O encontro teve como principal objetivo abordar as exigências relacionadas à emissão de documentos fiscais em decorrência da Reforma Tributária do Consumo, além de discutir o papel dos profissionais contábeis durante o processo de transição.
Previsto para ser regulamentado em 2026, o PNCT visa estabelecer um modelo de adaptação para empresas e contribuintes.
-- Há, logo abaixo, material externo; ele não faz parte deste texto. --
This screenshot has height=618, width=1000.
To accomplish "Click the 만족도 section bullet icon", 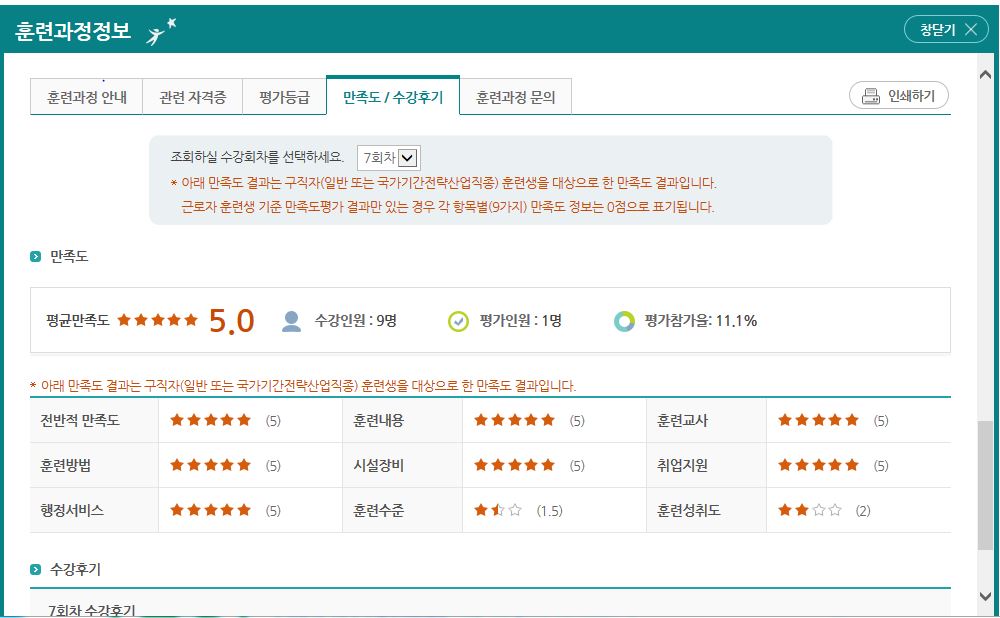I will click(36, 257).
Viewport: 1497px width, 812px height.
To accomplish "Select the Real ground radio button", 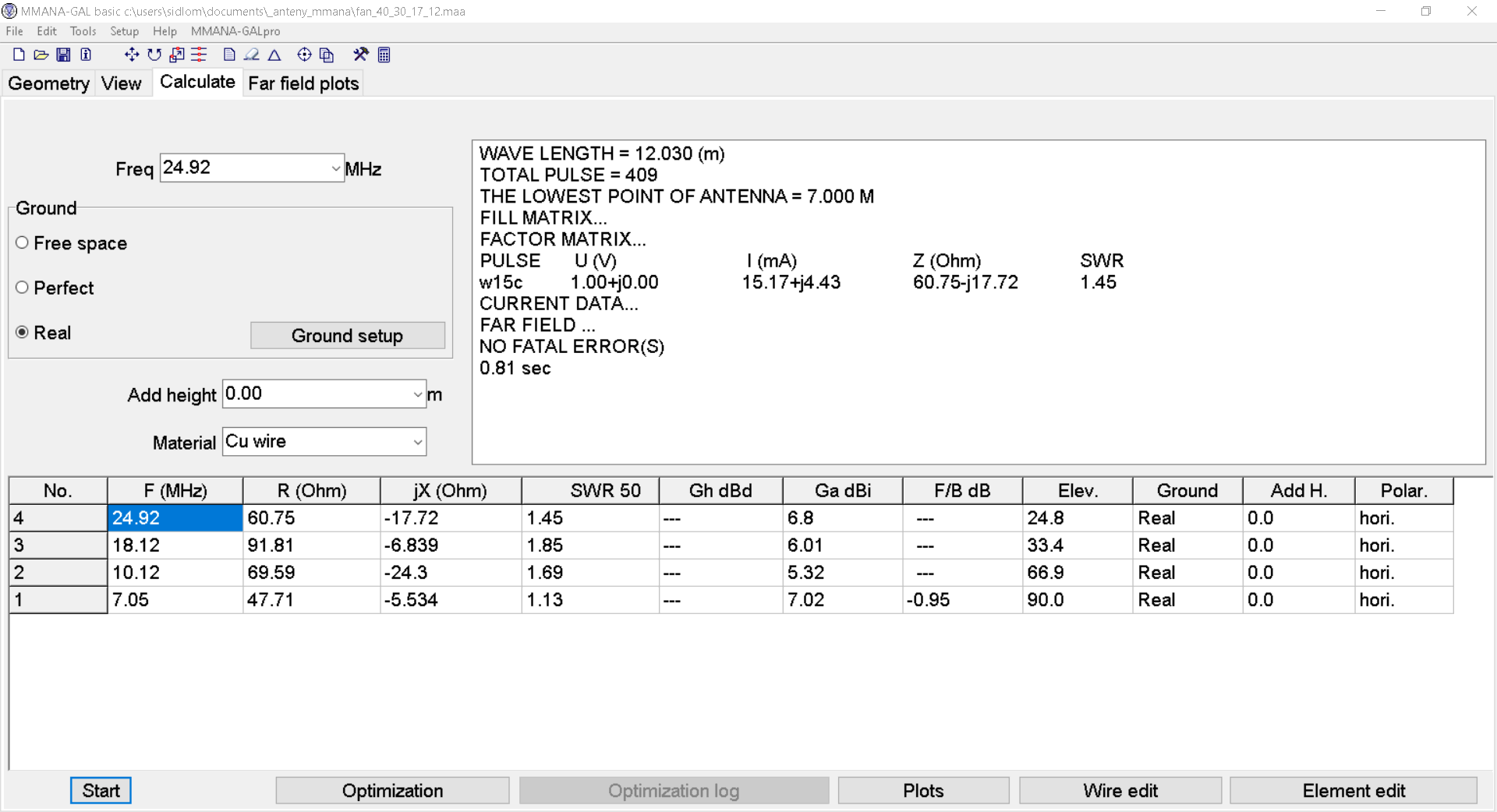I will [23, 333].
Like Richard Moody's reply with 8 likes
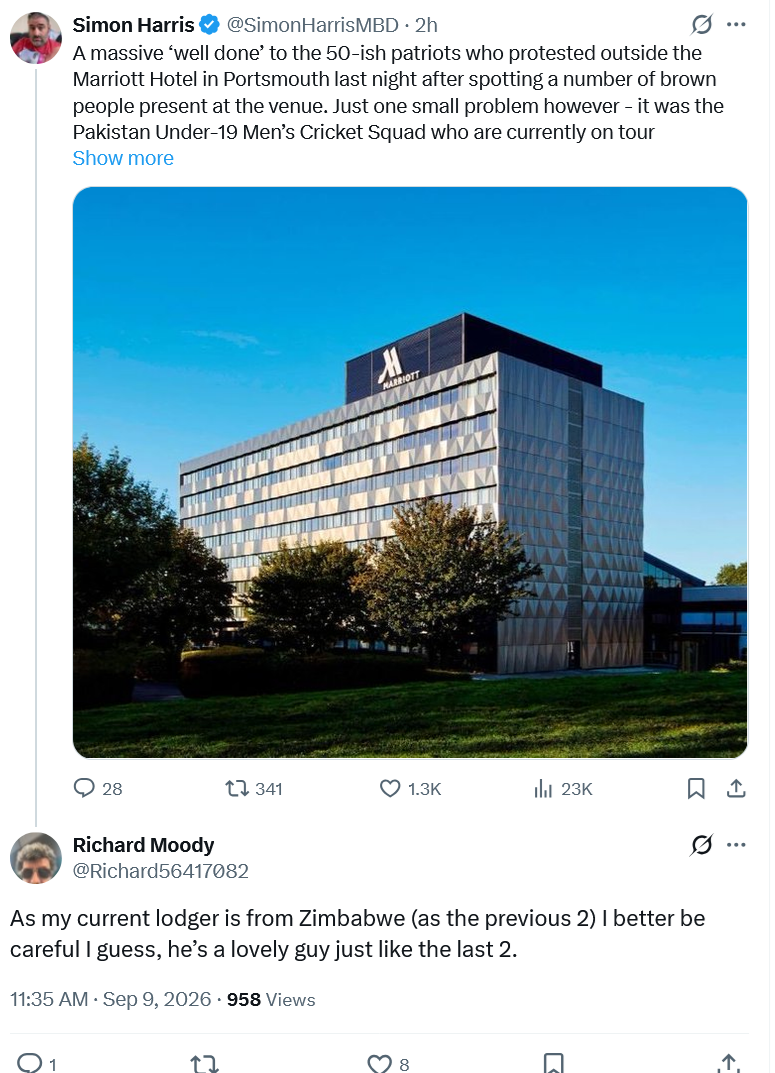775x1073 pixels. pos(389,1063)
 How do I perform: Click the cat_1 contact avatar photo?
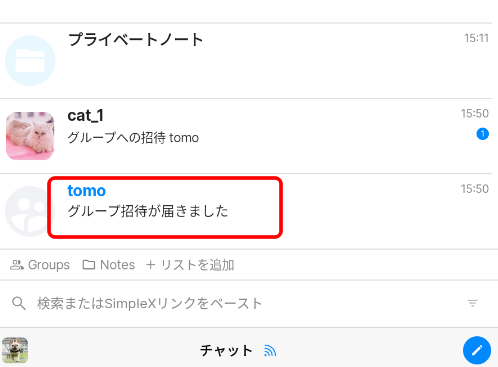tap(30, 136)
Durante a fase de transição, a administração tributária se concentrará na orientação e na correção preventiva, com a intenção de garantir a conformidade fiscal antes da aplicação de sanções por eventuais falhas no preenchimento de documentos relacionados ao Imposto sobre Bens e Serviços (IBS) e à Contribuição sobre Bens e Serviços (CBS).
Barreirinhas destacou as diretrizes institucionais que guiarão a execução do plano e o monitoramento dos novos documentos fiscais. Ele enfatizou que a relação entre a administração tributária e os empresários deve se basear na conformidade e na orientação, ao invés da imposição de penalidades. O secretário afirmou que essa nova abordagem requer a participação ativa dos profissionais de contabilidade.
“Não é uma lógica de fiscalização, é uma lógica de confiança de que o profissional da contabilidade vai orientar a empresa”, declarou Barreirinhas.
Para que as empresas permaneçam no PNCT, é necessário que atendam a requisitos técnicos de regularidade, como a correção de erros até o final de dezembro de 2026. Além disso, o contribuinte deve designar formalmente um profissional de contabilidade, que será responsável por monitorar a emissão correta das notas e acompanhar a parametrização dos sistemas, respondendo prontamente às comunicações do Fisco. Nesse contexto, a função do contador se transforma de um mero cumprimento de obrigações acessórias para uma gestão contínua da conformidade tributária, consolidando-o como o elo técnico entre as empresas e a administração tributária na transição para o novo modelo.
O Presidente do CFC, Joaquim de Alencar Bezerra Filho, detalhou a nova responsabilidade da categoria contábil em garantir a integridade dos dados enviados à administração tributária e a correta aplicação das normas. Bezerra destacou o reconhecimento formal da Receita Federal em relação ao papel dos contadores neste programa de conformidade fiscal.
A coordenação administrativa do IBS, um dos principais focos do novo plano, ficará a cargo do CGIBS. O presidente do Comitê, Flávio César Mendes de Oliveira, participou da reunião para discutir aspectos operacionais e a gestão do tributo entre Estados, Distrito Federal e Municípios. “Esse ato conjunto traz a garantia para os contribuintes de que o profissional da contabilidade, o contador e a contadora da sua cidade, do seu estado, será o condutor, o protagonista dessa construção”, afirmou Flávio.
O encontro também contou com a presença do presidente da Fenacon, Reynaldo Pereira Lima Júnior, que ressaltou o impacto da medida na rotina dos profissionais e organizações contábeis, enfatizando que não se trata da criação de uma nova obrigação acessória.
Entre os participantes estavam ainda o Subsecretário de Arrecadação, Cadastro e Atendimento da Receita Federal, Gustavo Andrade Manrique; o vice-presidente de Inovação e Tecnologia do CFC e coordenador do Comitê de Assuntos Tributários e Fiscais, Márcio Schuch; e o conselheiro do CFC, Brunno Sitônio Fialho de Oliveira.